§ **Exercise description**
Entries follow. Give back exactly the lines starting at the one containing "This screenshot has height=582, width=676." and ending at the one containing "Given: Click the question mark help icon", and no other lines.

==== Data provided ====

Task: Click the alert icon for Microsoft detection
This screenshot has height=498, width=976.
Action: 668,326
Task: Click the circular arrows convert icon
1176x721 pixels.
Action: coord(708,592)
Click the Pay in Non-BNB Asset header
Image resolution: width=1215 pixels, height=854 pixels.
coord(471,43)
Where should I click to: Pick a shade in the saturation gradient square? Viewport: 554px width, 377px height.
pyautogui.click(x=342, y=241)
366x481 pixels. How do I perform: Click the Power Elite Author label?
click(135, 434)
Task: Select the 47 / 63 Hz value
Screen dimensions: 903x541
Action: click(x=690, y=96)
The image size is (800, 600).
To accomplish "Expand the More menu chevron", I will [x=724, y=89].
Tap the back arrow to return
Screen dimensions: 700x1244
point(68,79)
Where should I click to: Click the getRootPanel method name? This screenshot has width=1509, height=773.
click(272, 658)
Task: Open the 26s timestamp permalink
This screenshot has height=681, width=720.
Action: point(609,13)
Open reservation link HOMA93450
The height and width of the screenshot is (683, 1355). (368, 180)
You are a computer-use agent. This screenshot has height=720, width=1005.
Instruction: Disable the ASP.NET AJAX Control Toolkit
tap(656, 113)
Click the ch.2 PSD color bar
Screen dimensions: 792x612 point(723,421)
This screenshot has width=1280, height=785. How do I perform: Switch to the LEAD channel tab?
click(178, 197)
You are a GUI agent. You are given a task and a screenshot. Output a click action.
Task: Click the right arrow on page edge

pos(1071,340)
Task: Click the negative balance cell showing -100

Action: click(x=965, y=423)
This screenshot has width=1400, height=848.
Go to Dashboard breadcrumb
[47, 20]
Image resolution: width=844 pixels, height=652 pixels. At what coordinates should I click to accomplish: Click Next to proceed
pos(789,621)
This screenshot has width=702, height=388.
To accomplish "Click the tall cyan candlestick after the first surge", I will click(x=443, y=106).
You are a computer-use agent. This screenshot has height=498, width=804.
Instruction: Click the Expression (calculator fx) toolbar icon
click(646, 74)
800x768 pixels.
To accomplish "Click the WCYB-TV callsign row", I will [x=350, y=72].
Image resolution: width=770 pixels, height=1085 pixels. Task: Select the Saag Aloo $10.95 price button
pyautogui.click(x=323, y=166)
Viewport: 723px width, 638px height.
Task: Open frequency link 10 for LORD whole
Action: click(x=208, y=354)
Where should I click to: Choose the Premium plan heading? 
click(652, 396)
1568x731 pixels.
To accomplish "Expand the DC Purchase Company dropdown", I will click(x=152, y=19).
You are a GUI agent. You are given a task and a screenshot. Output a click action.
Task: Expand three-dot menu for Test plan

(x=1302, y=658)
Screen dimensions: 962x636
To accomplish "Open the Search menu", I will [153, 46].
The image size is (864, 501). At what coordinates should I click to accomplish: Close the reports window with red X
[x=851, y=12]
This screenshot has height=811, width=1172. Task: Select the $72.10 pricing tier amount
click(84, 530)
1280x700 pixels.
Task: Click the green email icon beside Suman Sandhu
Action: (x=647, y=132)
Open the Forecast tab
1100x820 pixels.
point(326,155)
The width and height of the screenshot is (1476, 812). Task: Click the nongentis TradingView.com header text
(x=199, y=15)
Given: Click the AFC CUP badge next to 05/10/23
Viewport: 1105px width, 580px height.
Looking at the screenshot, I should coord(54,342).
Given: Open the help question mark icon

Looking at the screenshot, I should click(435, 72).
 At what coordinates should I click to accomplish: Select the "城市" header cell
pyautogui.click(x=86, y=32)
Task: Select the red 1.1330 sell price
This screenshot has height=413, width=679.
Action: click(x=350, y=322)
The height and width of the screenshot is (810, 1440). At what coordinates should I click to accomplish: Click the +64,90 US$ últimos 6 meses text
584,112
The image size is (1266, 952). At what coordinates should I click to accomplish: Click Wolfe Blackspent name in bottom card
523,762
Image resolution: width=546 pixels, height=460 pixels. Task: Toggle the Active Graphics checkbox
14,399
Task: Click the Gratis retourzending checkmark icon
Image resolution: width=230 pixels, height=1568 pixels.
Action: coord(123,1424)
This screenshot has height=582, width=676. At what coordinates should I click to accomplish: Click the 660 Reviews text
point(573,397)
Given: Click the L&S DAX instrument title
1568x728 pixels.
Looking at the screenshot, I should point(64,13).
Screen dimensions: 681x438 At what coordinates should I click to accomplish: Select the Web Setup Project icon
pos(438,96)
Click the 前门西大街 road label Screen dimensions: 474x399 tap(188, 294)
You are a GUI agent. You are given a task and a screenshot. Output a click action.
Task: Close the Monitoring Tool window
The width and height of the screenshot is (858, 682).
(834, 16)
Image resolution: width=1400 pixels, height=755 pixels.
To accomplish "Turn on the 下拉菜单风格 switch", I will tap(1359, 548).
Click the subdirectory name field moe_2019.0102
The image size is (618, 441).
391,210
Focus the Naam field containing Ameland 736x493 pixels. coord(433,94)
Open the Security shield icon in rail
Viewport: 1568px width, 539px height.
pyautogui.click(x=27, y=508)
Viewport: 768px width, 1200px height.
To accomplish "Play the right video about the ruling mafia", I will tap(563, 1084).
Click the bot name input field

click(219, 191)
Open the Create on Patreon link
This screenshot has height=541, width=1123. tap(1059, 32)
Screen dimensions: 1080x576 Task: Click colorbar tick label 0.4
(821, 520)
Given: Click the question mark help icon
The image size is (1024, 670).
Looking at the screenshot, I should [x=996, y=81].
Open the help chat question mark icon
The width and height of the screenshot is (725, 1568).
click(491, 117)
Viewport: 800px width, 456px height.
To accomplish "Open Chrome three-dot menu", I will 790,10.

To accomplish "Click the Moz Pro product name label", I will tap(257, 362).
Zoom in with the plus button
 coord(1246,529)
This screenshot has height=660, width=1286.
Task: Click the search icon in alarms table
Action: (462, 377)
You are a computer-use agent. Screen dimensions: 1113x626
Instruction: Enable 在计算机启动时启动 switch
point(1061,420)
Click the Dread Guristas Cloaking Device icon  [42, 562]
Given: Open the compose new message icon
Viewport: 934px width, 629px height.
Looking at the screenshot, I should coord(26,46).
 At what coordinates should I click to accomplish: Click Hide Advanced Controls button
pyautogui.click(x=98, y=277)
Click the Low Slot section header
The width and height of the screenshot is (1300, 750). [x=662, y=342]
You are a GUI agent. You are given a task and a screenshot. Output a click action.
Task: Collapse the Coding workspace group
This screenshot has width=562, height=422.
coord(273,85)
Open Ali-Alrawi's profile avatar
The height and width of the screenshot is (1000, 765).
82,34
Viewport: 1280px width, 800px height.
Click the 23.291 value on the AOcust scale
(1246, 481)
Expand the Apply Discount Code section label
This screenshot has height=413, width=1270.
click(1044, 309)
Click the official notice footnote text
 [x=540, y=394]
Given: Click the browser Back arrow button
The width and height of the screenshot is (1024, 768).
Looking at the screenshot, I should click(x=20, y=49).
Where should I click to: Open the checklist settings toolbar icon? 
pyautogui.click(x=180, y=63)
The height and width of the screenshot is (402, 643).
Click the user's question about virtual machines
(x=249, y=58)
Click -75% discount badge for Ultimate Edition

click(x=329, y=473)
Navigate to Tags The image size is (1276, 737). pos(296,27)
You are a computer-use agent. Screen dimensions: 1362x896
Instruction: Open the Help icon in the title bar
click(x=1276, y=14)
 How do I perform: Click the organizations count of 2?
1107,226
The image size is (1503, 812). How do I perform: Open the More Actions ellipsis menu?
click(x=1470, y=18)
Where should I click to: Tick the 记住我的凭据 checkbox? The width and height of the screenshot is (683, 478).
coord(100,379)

====

§ **Exercise answer**
This screenshot has height=582, width=676. At what coordinates should I click to accomplish: Click the 660 Reviews text
point(573,397)
Given: Click the L&S DAX instrument title
1568x728 pixels.
Looking at the screenshot, I should point(64,13).
Screen dimensions: 681x438 At what coordinates should I click to accomplish: Select the Web Setup Project icon
pos(438,96)
Click the 前门西大街 road label Screen dimensions: 474x399 tap(188, 294)
You are a GUI agent. You are given a task and a screenshot. Output a click action.
Task: Close the Monitoring Tool window
The width and height of the screenshot is (858, 682).
(834, 16)
Image resolution: width=1400 pixels, height=755 pixels.
To accomplish "Turn on the 下拉菜单风格 switch", I will tap(1359, 548).
Click the subdirectory name field moe_2019.0102
The image size is (618, 441).
391,210
Focus the Naam field containing Ameland 736x493 pixels. coord(433,94)
Open the Security shield icon in rail
Viewport: 1568px width, 539px height.
pyautogui.click(x=27, y=508)
Viewport: 768px width, 1200px height.
To accomplish "Play the right video about the ruling mafia", I will tap(563, 1084).
Click the bot name input field

click(219, 191)
Open the Create on Patreon link
This screenshot has height=541, width=1123. tap(1059, 32)
Screen dimensions: 1080x576 Task: Click colorbar tick label 0.4
(821, 520)
Given: Click the question mark help icon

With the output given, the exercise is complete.